Check plugins for services.cfg nagios 1.4


#1

Hello.

I need some major assistance with a problem I am unsure of how to solve.

I notice that when I use check_ping to monitor a service in service.cfg, nagios will often times tell me something is down when it is not. A false positive. I know it’s not down due to I can ping it, and the host never goes down, which is also being pinged.

I had tried to change these over to polling (snmp) instead of pinging. Thinking maybe it wanted an actual service to monitor, and I’ve only seen this problem with ping, and nothing else that I monitor.

Well, now I see the same problem with polling using check_snmp.
I have enough bandwidth, its not pegging the box or the core network it sits on. I also have tried a new box with a diff eithernet card. I needed a faster better box anyway.

Also this is database drivin using postgres.

To make this even more fun. We’re monitoring 853 hosts, and counting.

Also could I eliminate the service.cfg and just use hosts.cfg without nagios warning me that ‘there is no service associated with this host’ ?

Does anyone have any insight on this one?

Thank you for any advice.


#2

You don’t have to have a service defined for every host, but why?
What is your
Check Execution Time: 0.00 sec 0.27 sec 0.089 sec
Check Latency: 0.00 sec 0.43 sec 0.120 sec
Most likely, you are showing a high latency due to having too many active nagios checks. Consider a passive setup.
Also, it might help to know what problem you are having. They ping but your check_ping fails? How is that again? A bit more detail would help that sound more logical.


#3

I was thinking about removing the pings/polls.

[quote1168539111]
What is your
Check Execution Time: 0.00 sec 0.27 sec 0.089 sec
Check Latency: 0.00 sec 0.43 sec 0.120 sec

hmm honestly not familiar with how to see those results. Other than by just going by what nagios reports back. In which case there is no (out of the ordinary) latency.

[quote1168539111]
Most likely, you are showing a high latency due to having too many active nagios checks. Consider a passive setup.

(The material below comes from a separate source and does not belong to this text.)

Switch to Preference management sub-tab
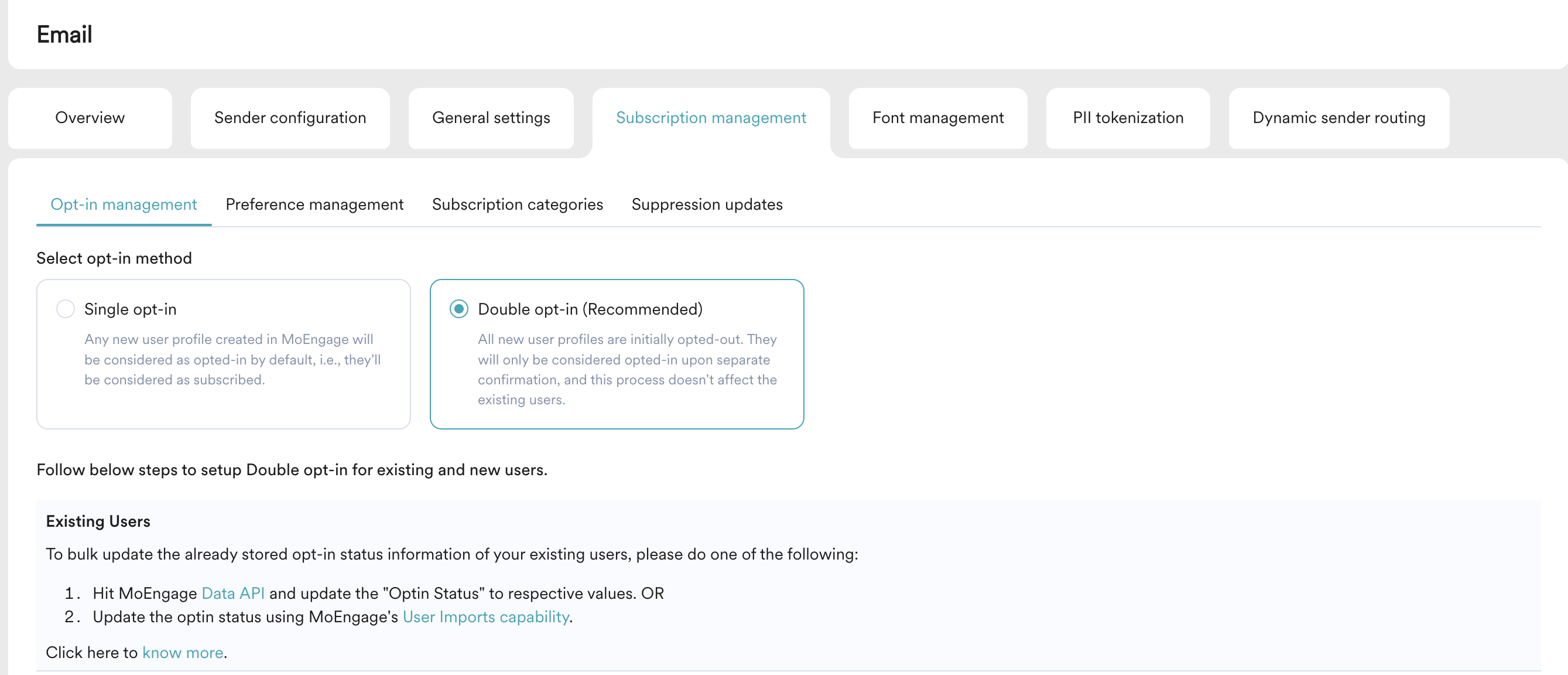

Okay, I shall read up on that!

[quote1168539111]
Also, it might help to know what problem you are having. They ping but your check_ping fails? How is that again? A bit more detail would help that sound more logical.

Yes, if i look at the list of hosts that I ping, they show fine, If i look at the list of services that I ping, often times, a group of them will show down, like 15 or 20 services that begin with the letter V, for example, most are in alphabetical order. :slight_smile:

I just know that we don’t have 20 VSG’s down all at once too :wink:

So both service and host check via ping, but the host shows fine and service doesn’t, and its speratic in behavior. Does this make things clearer?

Something I wonder if this has to do with the service freshness, cuz it only happens sometimes, so I’ll start to mess with some settings, It’s got to be something with a setting somewhere :slight_smile:


#4

Freshness checking is for passive checks. Are you scheduling host checks? If so, why? I ask because you say your host checks are fine, but the service pings are not. Just a FYI, nagios doesn’t run host checks every 5 minutes, unless you have specifically configured it to do so, and you shouldn’t. It severely impacts perfomance.
The output of a service check would help alot more than just “pings fail”.
Provide the latency and execution time info by looking at Performance Info on the nagios website.


#5

no, not scheduling host checks here.

Alright, next time it goes flakey on me ill get a few examples. It may be today, it may be tomorrow, but I’m sure it’ll happen again :).

Thanks!

PS.
Check Execution Time: < 1 sec 5 sec 0.364 sec
Check Latency: < 1 sec 66 sec 18.716 sec


#6

Hopefully this gives some idea. Those VSG’s where not down at all.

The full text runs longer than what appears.